The Flop Hat: The Time We Created an Uninsurable Business on Wheels

We bought eight trailers before finding out no one would insure our new rental business. Learn what happened and why due diligence isn't optional.

The Flop Hat: The Time We Created an Uninsurable Business on Wheels
When you buy eight trailers before asking a single insurance question.

Published under The Entrepreneur Hat on HatStacked.com


Some business mistakes cost you a couple hundred bucks. Others leave you standing in a parking lot, staring at eight trailers you now own but can’t risk renting out. This is the story of how a side hustle idea turned into a masterclass in why due diligence matters.


How It Started: “People Always Need Trailers”

The idea was innocent enough.

We noticed that everyone in our area seemed to be moving, landscaping, hauling junk, or buying furniture from Craigslist. U-Haul was booked solid for weeks. Local rental places had weird hours or weird attitudes.

So we thought: what if we bought a few utility trailers, set up a basic booking system, and let people rent them by the day?

It sounded simple. Low maintenance. High demand. Passive-ish income. What could go wrong?


Step One: Buy the Trailers, Obviously

We skipped straight to step one of every classic entrepreneurial mistake: spend money before verifying anything.

We bought not one, not two, but eight trailers. A mix of utility trailers, enclosed haulers, dump trailers, and one glorious dual-axle monster that could probably tow a house.

We had them parked and ready before the website was even done. In our heads, this thing was printing money by next Tuesday.

Spoiler: it was not.


Step Two: Try to Get Insured Like Responsible Adults

After we had already spent five figures on equipment, we finally said the magic words every entrepreneur eventually utters:

“We should probably check into insurance.”

We called one agency.

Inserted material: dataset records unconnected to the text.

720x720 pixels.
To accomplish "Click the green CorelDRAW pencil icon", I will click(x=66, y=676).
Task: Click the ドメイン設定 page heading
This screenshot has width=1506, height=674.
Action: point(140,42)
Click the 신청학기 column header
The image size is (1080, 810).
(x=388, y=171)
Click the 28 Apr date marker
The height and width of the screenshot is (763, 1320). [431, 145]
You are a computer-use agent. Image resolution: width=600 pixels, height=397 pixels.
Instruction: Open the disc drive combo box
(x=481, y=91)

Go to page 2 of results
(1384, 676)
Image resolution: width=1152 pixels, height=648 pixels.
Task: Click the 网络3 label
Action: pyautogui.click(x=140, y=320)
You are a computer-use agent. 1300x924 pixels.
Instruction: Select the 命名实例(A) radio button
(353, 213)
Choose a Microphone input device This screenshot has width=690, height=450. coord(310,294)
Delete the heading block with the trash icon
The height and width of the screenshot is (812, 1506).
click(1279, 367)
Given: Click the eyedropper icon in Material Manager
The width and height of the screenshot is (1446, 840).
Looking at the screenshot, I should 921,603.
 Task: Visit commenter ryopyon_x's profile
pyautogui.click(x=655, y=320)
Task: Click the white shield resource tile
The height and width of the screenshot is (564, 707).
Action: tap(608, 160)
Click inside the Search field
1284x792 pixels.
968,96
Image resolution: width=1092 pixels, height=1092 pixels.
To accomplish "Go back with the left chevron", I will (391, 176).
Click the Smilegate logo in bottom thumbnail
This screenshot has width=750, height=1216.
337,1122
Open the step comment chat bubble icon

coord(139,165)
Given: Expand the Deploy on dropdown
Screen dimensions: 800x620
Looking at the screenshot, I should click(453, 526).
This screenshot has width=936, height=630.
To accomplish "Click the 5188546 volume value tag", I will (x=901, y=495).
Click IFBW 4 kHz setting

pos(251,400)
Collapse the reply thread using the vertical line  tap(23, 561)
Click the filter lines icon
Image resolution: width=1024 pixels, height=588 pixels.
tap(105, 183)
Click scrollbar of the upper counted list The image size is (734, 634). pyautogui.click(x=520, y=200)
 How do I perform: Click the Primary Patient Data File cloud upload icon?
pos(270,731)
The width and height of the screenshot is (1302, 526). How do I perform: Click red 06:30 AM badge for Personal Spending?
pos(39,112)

Then another. And another.

And here's what we learned:
Trailer rentals are basically uninsurable.

Not because it’s impossible, but because commercial insurance providers treat it like handing a chainsaw to a stranger and hoping for the best.

It wasn’t just expensive. It was inaccessible. The policies we found were either:

  • Meant for massive rental fleets, not 8 trailers in a lot
  • Prohibitively expensive (as in, your trailer needs to rent 40 days a month just to break even)
  • So full of exclusions they might as well say “this covers you unless something actually happens”

We called another rental company and asked what insurance they used. They straight-up laughed. They were "self-insured". That was the actual quote.


Step Three: Realize the Risk (a Bit Too Late)

We tried everything.

  • Waivers? Not enough.
  • Requiring the renter’s own coverage? Too messy.
  • Adding the trailer as a “temporary item” under someone’s auto insurance? Technically possible but functionally useless.

Here’s the bottom line:
If someone rented our trailer and caused an accident, we could be on the hook.
Not just the business... personally.

And although we set up an LLC, our lawyers heavily suggested against renting equipment without insurance.We had… eight trailers and good intentions.

At best, we’d lose the trailer. At worst, someone sues us for everything we’ve got.

Suddenly, that “easy side hustle” felt more like financial roulette.


So, What Did We Do With the Trailers?

We were able to repurpose most of the trailers in our other business, thankfully. A couple we sold at a loss. Not a disaster, but definitely not the ROI we imagined.

That “easy passive income” idea? Yeah, it hitched a ride out of town.


The Flop: Thinking the Idea Was the Hard Part

We thought the hard part was buying the trailers and building the system.

Turns out, the real hard part was the one we skipped: figuring out whether the business was viable after legal and insurance realities were factored in.

We didn’t ask the right questions:

  • Can we legally rent these out?
  • Can we safely rent these out?
  • What happens if something goes wrong?
  • What does liability look like in worst-case scenarios?

We assumed insurance would be a quick form and a quote.

We were wrong.


The Lesson: Do Your Due Diligence Before You Spend a Dime

This flop could have been avoided with one phone call.

Instead, we built the infrastructure of a business on hope and Google searches.

Due diligence isn’t glamorous. But it’s essential.

Check for:

  • Insurance availability
  • Legal structure and compliance
  • Licenses and local laws
  • Risk to your personal assets
  • Real demand, not just your gut

Logo_Transparent_small.png Related: How to Start a Business Without Money

That post is full of ways to test your idea before investing real money. We recommend it to anyone who hasn’t yet spent thousands on rolling metal regret.


Final Word

We don’t regret trying something new. That’s part of being an entrepreneur. But we do regret assuming it would work just because it seemed like a good idea.

Don’t skip the unsexy steps.

Call the insurance agent. Talk to a lawyer. Ask someone who’s done it. Google past page one.

Do all of it before you buy eight trailers.